DLA-432-1 postgresql-8.4 -- Mise à jour de sécurité pour LTS

Date du rapport :
25 février 2016
Paquets concernés :
postgresql-8.4
Vulnérabilité :
Oui
Références dans la base de données de sécurité :
Aucune référence à une base de données externe en rapport avec la sécurité n'est actuellement disponible.
Plus de précisions :

Plusieurs bogues ont été découverts dans PostgreSQL, un système de serveur de bases de données relationnelles. La branche 8.4 a atteint sa fin de vie pour l’amont, mais elle est encore présente dans Squeeze de Debian. Cette nouvelle version mineure de LTS fournit les correctifs appliqués par l’amont à la version 9.1.20, rétroportée vers la version 8.4.22 qui était la dernière version publiée officiellement par les développeurs de PostgreSQL. Cette initiative de LTS pour Squeeze-lts est un projet de la communauté parrainé par credativ GmbH.

Cette publication est la dernière mise à jour de LTS PostgreSQL 8.4. Les utilisateurs devraient migrer vers une version plus récente de PostgreSQL à la première occasion.

Migration vers la version 8.4.22lts6

Un vidage et restauration n’est pas requis pour ceux qui utilisent la version 8.4.X. Cependant, si vous mettez à niveau à partir d’une version antérieure à la version 8.4.22, consultez les notes de publication.

Correctifs

Correction de problèmes de boucle infinie et de débordement de tampon dans des expressions rationnelles (Tom Lane)

Une très grande série de caractères dans des expressions entre crochets pourrait provoquer des boucles infinies dans certains cas ou, dans d’autres, des écrasements de mémoire (CVE-2016-0773).

Réalisation d’un arrêt immédiat en cas de suppression du fichier postmaster.pid (Tom Lane)

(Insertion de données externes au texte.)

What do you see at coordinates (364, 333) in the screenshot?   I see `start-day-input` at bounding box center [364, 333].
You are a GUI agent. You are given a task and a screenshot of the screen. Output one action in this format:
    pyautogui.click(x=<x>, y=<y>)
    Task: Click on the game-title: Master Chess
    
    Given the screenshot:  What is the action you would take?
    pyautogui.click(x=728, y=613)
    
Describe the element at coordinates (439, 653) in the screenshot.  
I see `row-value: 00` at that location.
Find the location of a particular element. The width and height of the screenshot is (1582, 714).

Dorénavant, le maître de poste vérifie chaque minute environ que le fichier postmaster.pid est présent et contient ses propres PID. Sinon, il réalise un arrêt immédiat comme s’il avait reçu un SIGQUIT. La principale motivation pour ce changement est de veiller que des échecs dans la grappe de construction soient nettoyés sans intervention manuelle. Mais il sert aussi à limiter les effets indésirables si un administrateur de base de données supprime par la force le fichier postmaster.pid et puis en démarre un nouveau.